For a simple local service site, the available fields are sufficient. For a site you plan to grow aggressively through organic search, these limitations will surface over time.
Step 10: Publish Your Site
When you are ready to go live, click the Publish button in the top toolbar.

Your site will not publish automatically at any earlier point in this process. The Settings tab clearly confirms “Not published. Your site is not available to visitors” until you take this action. This is the right default because it means nothing went live while you were still editing.
After publishing, any further changes you make in the editor will not appear on the live site until you click Publish again. There is no auto-save-to-live behavior, which means you can make a batch of edits and push them all at once.
If you want to take the site offline after publishing, click Unpublish in the same toolbar.
Step 11: Connect a Custom Domain
On the free plan, your site lives at yourbusinessname.godaddysites.com. This subdomain is not viable for a professional business presence and will not help your SEO.
To connect a custom domain, you need at least the Basic plan at $9.99 per month. This plan removes GoDaddy branding, connects your domain, and includes a free custom domain and professional email as part of the plan. Pricing holds at the advertised rate at renewal, so $9.99 per month is the number to budget around long-term.

If your domain is already registered with GoDaddy, the connection is essentially automatic from the Settings tab.
If your domain is registered elsewhere, GoDaddy walks you through the DNS configuration steps. SSL activates automatically once the domain is connected on any paid plan.
Managing Your Site Day to Day
Once your site is live, a few features make ongoing management easier.
Site History: Found under Settings, this automatically backs up your site and lets you restore previous versions. If you make a series of changes you later decide were wrong, you can roll back without manually undoing each edit. You can also create named manual backups before making major changes.

Switching themes: If you want to refresh the visual design of your site at any point, GoDaddy lets you switch themes from the THEME tab at any time. Your content is preserved and the system creates an automatic save point before the change. This flexibility is worth knowing about before you commit to your initial theme choice, because most other builders require a full rebuild to make the same change.

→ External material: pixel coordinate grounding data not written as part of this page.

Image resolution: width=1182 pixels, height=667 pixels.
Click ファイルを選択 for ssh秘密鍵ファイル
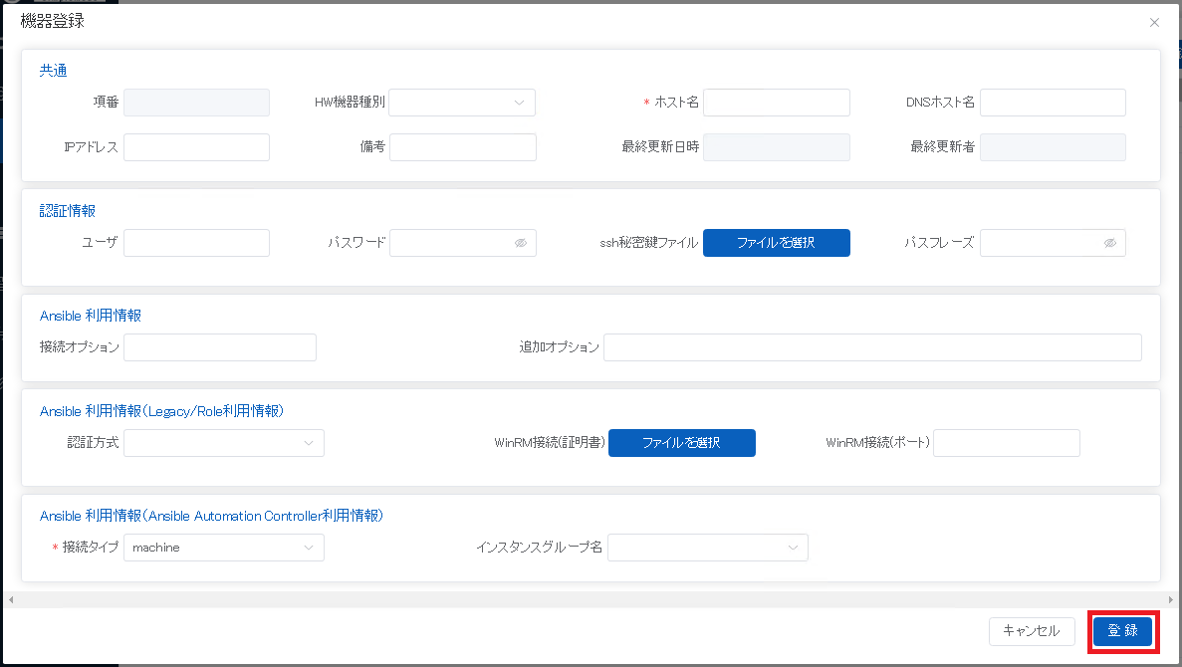point(776,243)
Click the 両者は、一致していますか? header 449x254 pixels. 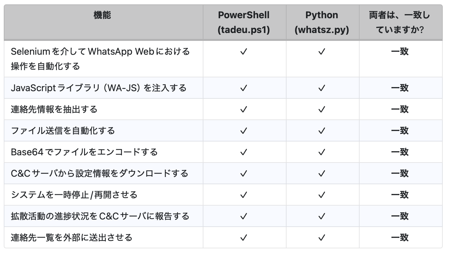coord(400,22)
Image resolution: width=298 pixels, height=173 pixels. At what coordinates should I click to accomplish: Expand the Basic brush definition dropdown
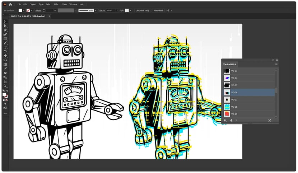pyautogui.click(x=96, y=10)
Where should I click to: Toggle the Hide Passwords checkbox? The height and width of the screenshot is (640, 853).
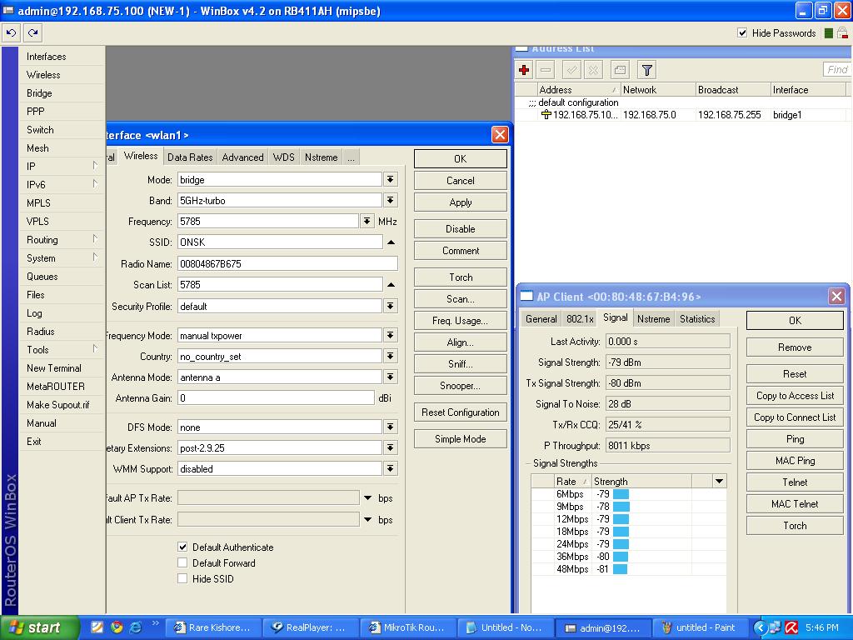pyautogui.click(x=742, y=33)
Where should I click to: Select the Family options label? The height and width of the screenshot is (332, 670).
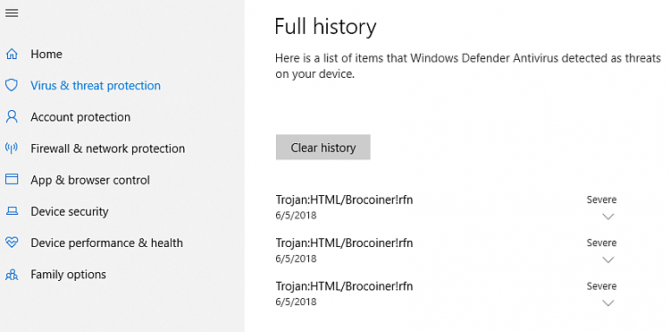point(69,274)
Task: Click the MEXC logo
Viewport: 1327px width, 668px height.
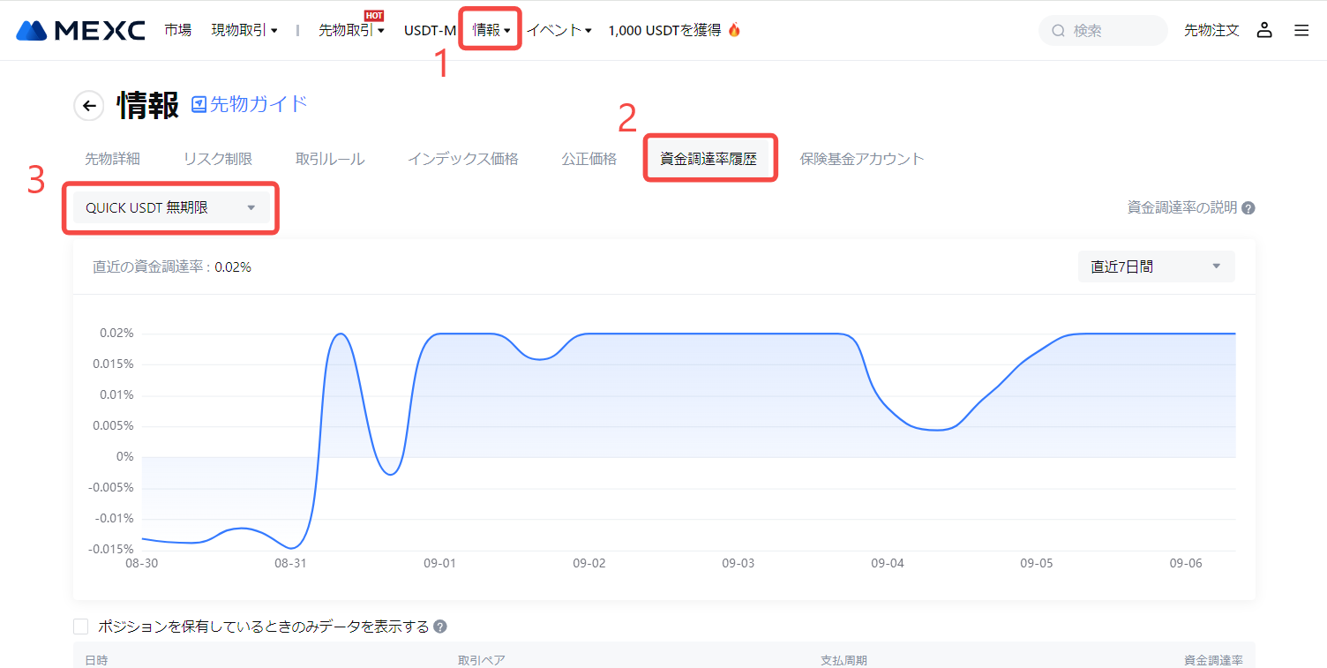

AI blog post generation: If your site includes a blog section, you can generate posts through the Airo chatbot interface. Click Create Post, describe the topic, and Airo builds a structured article with a visible content plan that shows each section being completed with a checkmark. Once generated, you can publish immediately or schedule for a future date.

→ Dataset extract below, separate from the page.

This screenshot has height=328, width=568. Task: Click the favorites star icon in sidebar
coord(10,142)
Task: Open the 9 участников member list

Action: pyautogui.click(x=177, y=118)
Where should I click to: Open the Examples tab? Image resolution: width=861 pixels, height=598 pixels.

The GoDaddy mobile app: GoDaddy has a single app on iOS and Android that lets you edit your website, manage bookings, track store orders, and view analytics from your phone. Basic text and image edits work from the app. More advanced editing typically redirects to the mobile browser rather than staying within the native app.
What to Watch Out For
The 7-day premium trial: When you create a free account, GoDaddy activates a 7-day trial of premium features. After those 7 days, the account automatically downgrades to the free tier without a proactive warning. Premium features including custom domain connection, ad removal, and SEO tools are removed. You do not lose your site or your content, but you do lose those features until you upgrade.
No app marketplace: GoDaddy does not have a third-party plugin or app marketplace. If a feature is not built into the platform or covered by its short fixed list of built-in integrations, there is no way to add it. For a simple service site, this is unlikely to cause problems. For a business with specific tool requirements, this ceiling will surface faster than you expect.
eCommerce checkout: If you are on the Commerce plan and selling products, your checkout redirects customers to mysimplestore.com rather than your own domain. This is a trust gap worth knowing about before you invest in building a product catalog on GoDaddy.